Following their recent three-year $90-million mega-renovation, the Cooper-Hewitt has been going all out to raise the game of their recently relaunched all important museum SHOP. As part of their efforts, curator Chad Phillips has allegedly commissioned a number of home-grown designers to create a range of "exciting new products that are covetable, gift-worthy, and affordable" to stock the shelves, inspired by collections at the museum.
One such object comes from Brooklyn based studio UM Project (standing for "Users and Makers" as their homepage will tell you), who contributed a range of mallets in a range of incongruous materials including brass, copper, marble-esque delrin and maple given a range of tasteful powder coating and lacquer finishes. Pretty and beautifully crafted though these "Mad Mallets" undoubtedly are (presumedly inspired at least in part by the museum's Memphis collections), we have to wonder—what is the sense in these faux-functional luxury tool toys?

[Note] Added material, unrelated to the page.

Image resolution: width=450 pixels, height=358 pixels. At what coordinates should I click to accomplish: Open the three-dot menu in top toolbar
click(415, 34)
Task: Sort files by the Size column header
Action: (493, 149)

The postmodern multi-material mallets could well be explained away as the simple whim of some over-zealous Brooklyn furniture designers, were it not for signs of similar stuff happening elsewhere. Beirut-based designer Stephanie Moussallem recently launched this range of handmade rolling pins (above) at the SMO Gallery Beirut (hmm, note the white wall natural habitats of these particular products) in a less colourful, but similarly luxuriously eclectic material palette.So, what are we to make of this trend for lux-craft implements? Are these shiny a-functional exhibition pieces just the latest evolution of the hand-painted "rural design vernacular" we've witnessed in the last few years (think axes, paddles and, erm, plungers)—the maker movement now clashing with design trends towards colour-blocking and luxury material touches like warm metals and tongue-in-cheek marble. Or, perhaps, are these unusably ostentatious ornamen-tools simply easily consumable (and, in the case of Ms Moussallem's rolling pins, literally accompanied by their own purpose-made pedestals) tributes to the Western world's new favourite virtue—craft.